2) In the west the question of good or bad treatment does not arise for significant numbers of level 1 and 2 patients who do not receive any treatment at all: they're left to die in waiting rooms.

As you always say don't pick on cases better focus on procedural problems and deal with them and here we have a procedural problem
And your article is about another problem of emergency wards it's about the patients that have been admitted and got their diagnosis and primary treatment then they are transfered to a service for example orthopedy or surgery but because there is no empty bed in those wards or because they want to keep their beds empty for elective patients they stay in emergency ward .
As standard all patients after admission must get their diagnosis in 6 hours and transfered to the respective service and in 12 hours to the ward. But I suggest you go to imam khomeyni medical complex in Tehran and you see patients who are at emergency wards for more than a week .

:::::

--- ASSIGNED TASK 1 ---
For each statement, say yes or no according to the comment on emergency wards, and quote the words that decide it. (a) As standard, patients should reach the ward within 12 hours. (b) Patients at the Tehran medical complex are said to stay in emergency wards for more than a month. (c) One reason patients stay in the emergency ward is that beds are kept empty for elective patients.
--- ASSIGNED TASK 2 ---
List every span of time that the comment on emergency wards mentions.
--- ASSIGNED TASK 3 ---
Reproduce the comment on emergency wards between "2) In the west" and "in waiting rooms.", inclusive.

Stored data

:::::

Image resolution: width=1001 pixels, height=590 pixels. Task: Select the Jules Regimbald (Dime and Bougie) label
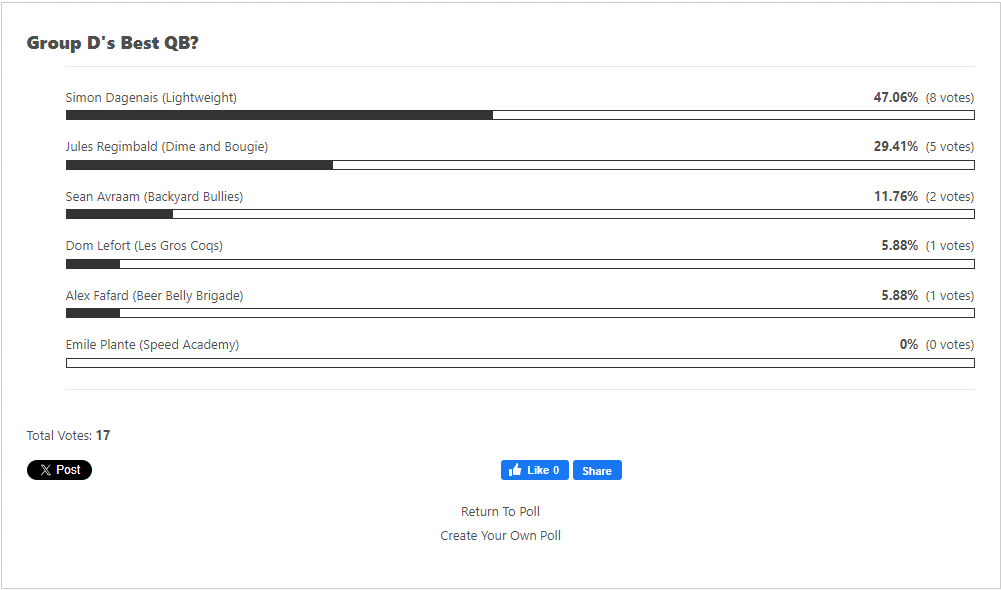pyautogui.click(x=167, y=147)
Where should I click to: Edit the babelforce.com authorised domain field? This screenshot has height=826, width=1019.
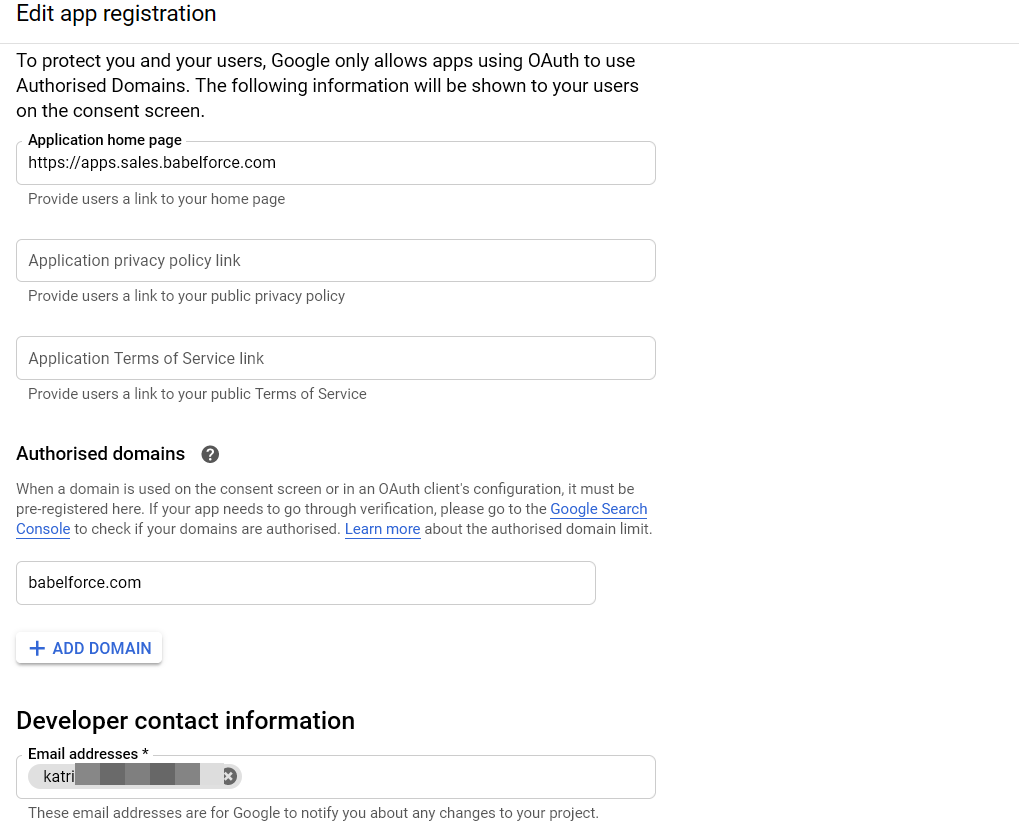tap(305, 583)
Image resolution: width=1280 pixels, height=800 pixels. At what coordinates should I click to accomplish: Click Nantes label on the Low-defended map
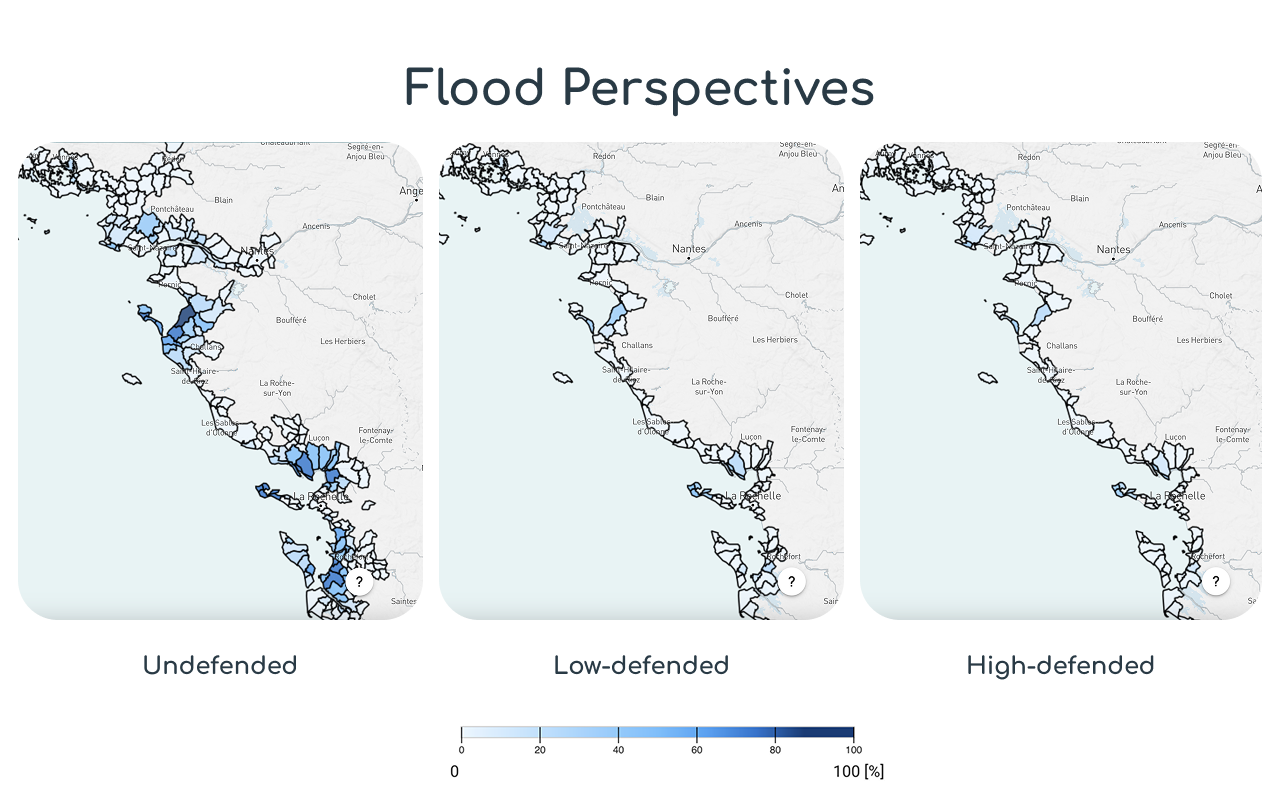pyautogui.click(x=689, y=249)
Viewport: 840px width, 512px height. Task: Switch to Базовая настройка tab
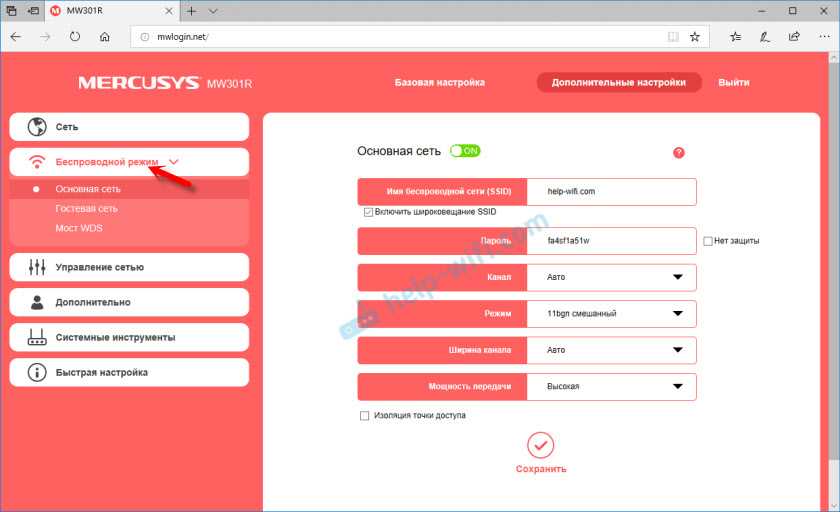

:::::

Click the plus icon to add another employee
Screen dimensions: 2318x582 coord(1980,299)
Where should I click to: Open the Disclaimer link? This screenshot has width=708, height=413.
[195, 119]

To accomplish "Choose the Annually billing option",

:::::

--- TASK OUTPUT 1 ---
(a) Yes: "in 12 hours to the ward"
(b) No: "you see patients who are at emergency wards for more than a week"
(c) Yes: "because they want to keep their beds empty for elective patients they stay in emergency ward"

--- TASK OUTPUT 2 ---
6 hours
12 hours
more than a week

--- TASK OUTPUT 3 ---
2) In the west the question of good or bad treatment does not arise for significant numbers of level 1 and 2 patients who do not receive any treatment at all: they're left to die in waiting rooms.